Chicken Breast with Ratatouille Crust and Sun-Dried Tomato Au Jus

2 tablespoons olive oil
1 large zucchini, finely diced
½ onion, finely diced
½ red pepper, finely diced
2 garlic cloves, finely diced
1 large tomato, finely diced
salt and pepper to taste
1 tablespoon fresh parsley, chopped
1 tablespoon fresh basil, chopped
½ teaspoon fresh oregano, chopped
2 6-ounce chicken breasts
salt and pepper to taste
grated Parmesan cheese

Place the olive oil in a sauté pan over medium heat. Add the zucchini, onion, red pepper, garlic, tomato, and salt and pepper and cook for 3 minutes. Add the parsley, basil and oregano. Remove this crust mixture from the pan and set aside.

Dredge the chicken breasts in flour seasoned with salt and pepper to taste. Cook in a sauté pan over medium heat for 3 minutes on each side. Spread the crust mixture on top of each chicken breast, sprinkle with Parmesan cheese, and cook under the broiler for 1-2 minutes, or until golden brown.
Sun-Dried Tomato Au Jus:
4 halves sun-dried tomato (or equal amount of julienned)
warm water
1 cup chicken stock

Soak the sun-dried tomatoes in warm water for 2 hours.

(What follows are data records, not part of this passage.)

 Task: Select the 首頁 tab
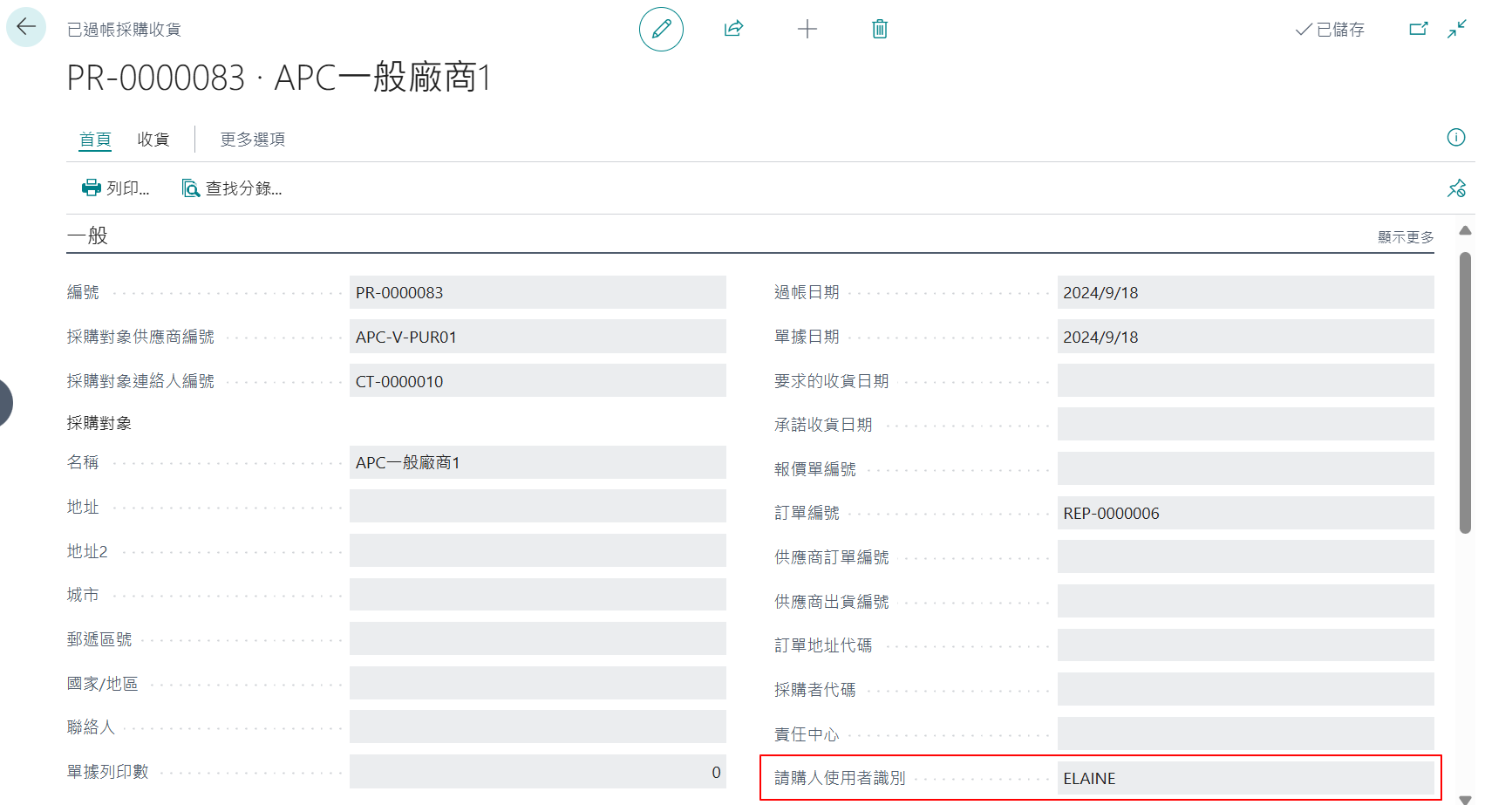95,140
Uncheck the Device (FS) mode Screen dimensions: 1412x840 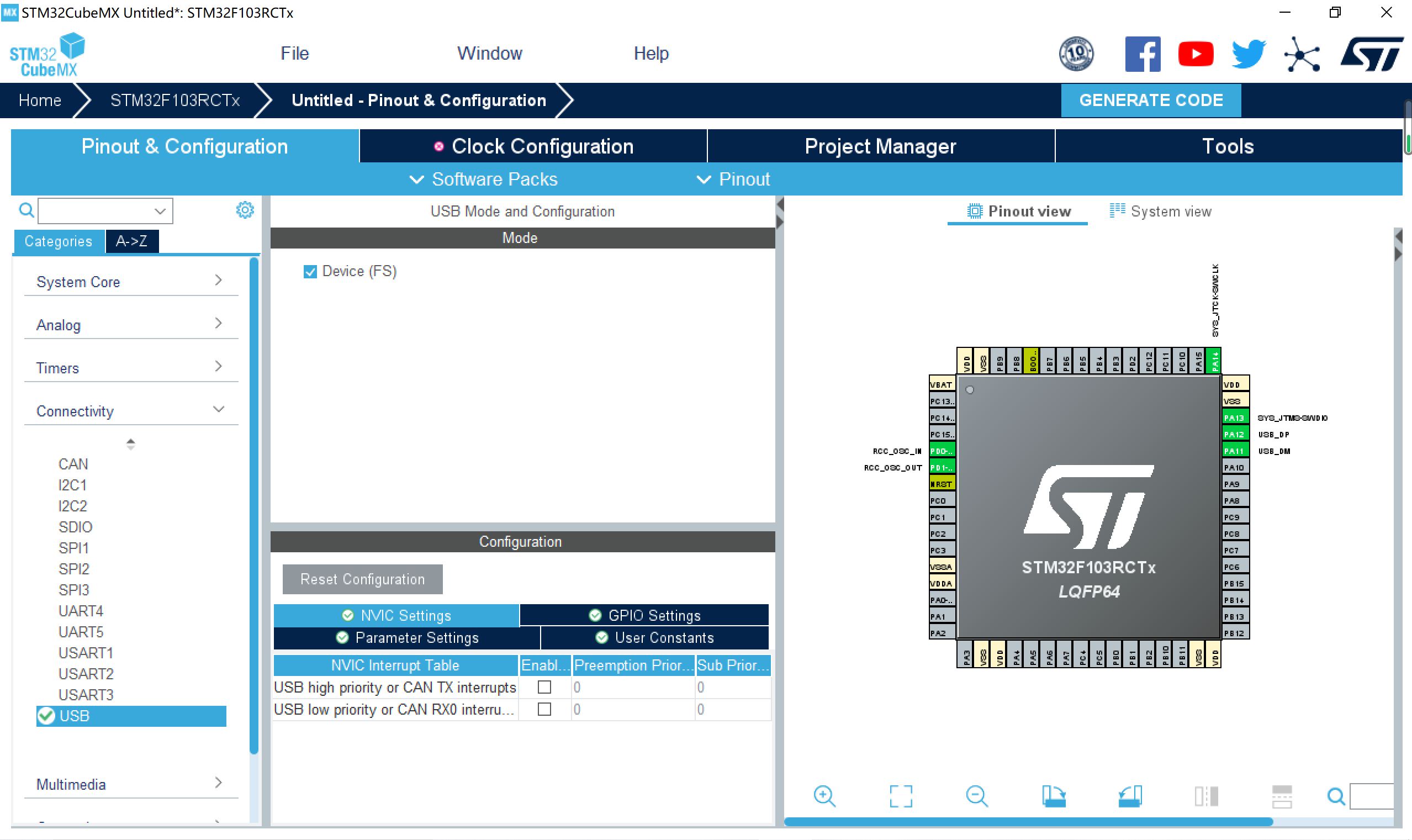(x=310, y=271)
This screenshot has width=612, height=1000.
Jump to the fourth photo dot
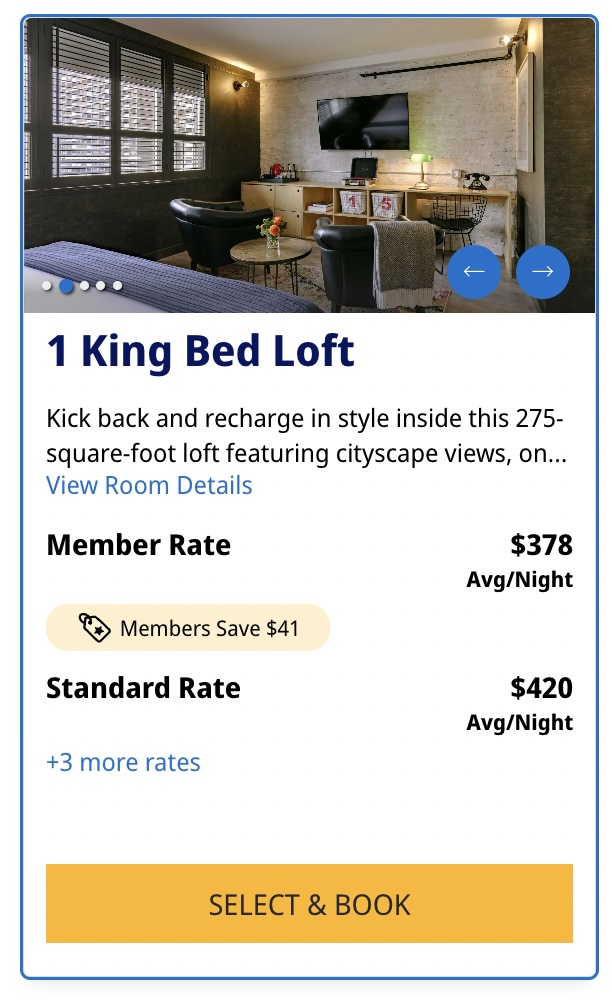pos(101,286)
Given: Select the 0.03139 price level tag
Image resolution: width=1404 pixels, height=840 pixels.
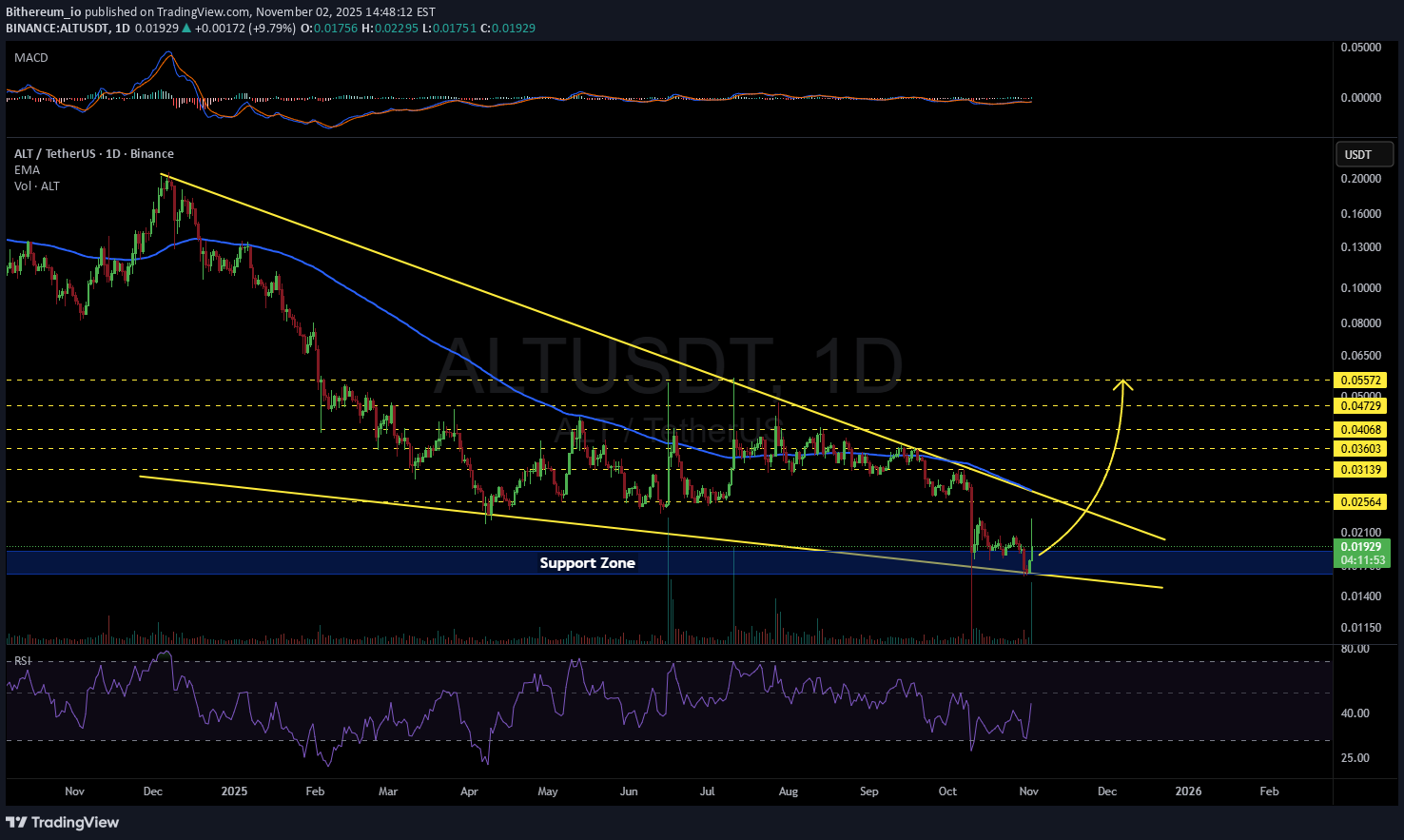Looking at the screenshot, I should [x=1362, y=470].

Place the chicken stock in a sauté pan and bring to a boil. Add the tomatoes and puree in a food processor. Return the mixture to the pan and cook over medium heat until the mixture is reduced by 40%. Run the mixture through a fine strainer.

To serve:

Place 4 tablespoons of the Sun-Dried Tomato Au Jus in the center of each serving plate and top with a chicken breast.